AI / ML Developer — LLMs & Self-Hosting
Design, deploy, and maintain self-hosted large language model systems optimized for production tasks — from dataset curation and fine-tuning to API configuration, inference optimization, and monitoring.
About Contezy
Contezy builds scalable web experiences and AI-driven systems empowering automation and decision-making at scale. We emphasize reproducibility, cost-effective performance, and secure deployment of machine learning infrastructure.
Position Summary
The AI / ML Developer will architect and maintain self-hosted LLM systems for retrieval-augmented generation, task-specific assistants, knowledge indexing, and real-time inference.
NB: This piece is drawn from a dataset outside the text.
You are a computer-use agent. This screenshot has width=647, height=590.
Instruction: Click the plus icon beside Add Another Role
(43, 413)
You’ll work across model selection, fine-tuning, dataset engineering, deployment, and monitoring pipelines.
Key Responsibilities
- Select and benchmark LLMs based on performance, latency, and cost trade-offs.
- Fine-tune and adapt models via supervised fine-tuning, LoRA, or PEFT using curated datasets.
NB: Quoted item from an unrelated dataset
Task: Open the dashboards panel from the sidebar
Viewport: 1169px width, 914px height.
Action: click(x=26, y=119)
- Implement retrieval-augmented generation (RAG) with vector stores and embedding workflows.
- Develop scalable model-serving APIs and inference systems (multi-GPU, quantized models, batching).
- Containerize and deploy models using Docker and Kubernetes with CI/CD workflows.
- Optimize inference performance with quantization, ONNX, and accelerated runtimes.
- Instrument observability and performance metrics: latency, throughput, and cost monitoring.
- Collaborate with cross-functional teams to integrate models into production systems.
Required Skills & Experience
- 2+ years professional experience in AI/ML engineering, with hands-on LLM deployment.
- Expertise in Python, PyTorch, and ML pipeline development.
- Experience with self-hosting LLMs, model serving (vLLM, Text-Generation-Inference, etc.), and GPU optimization.
- Strong understanding of containerization (Docker/Kubernetes) and backend APIs (FastAPI/Flask).
- Knowledge of vector databases (FAISS, Milvus, Pinecone) and retrieval strategies.
- Familiarity with quantization, LoRA fine-tuning, and deployment optimization for cost efficiency.
Preferred Skills
- Experience with Hugging Face Transformers, Accelerate, and LangChain.
- Knowledge of open models (Llama, Mistral, Falcon, Mixtral, etc.) and quantized inference frameworks (GGUF, bitsandbytes, llama.cpp).
- Exposure to MLOps, model observability, and reproducible training workflows.
- Experience fine-tuning or benchmarking foundation models on custom datasets.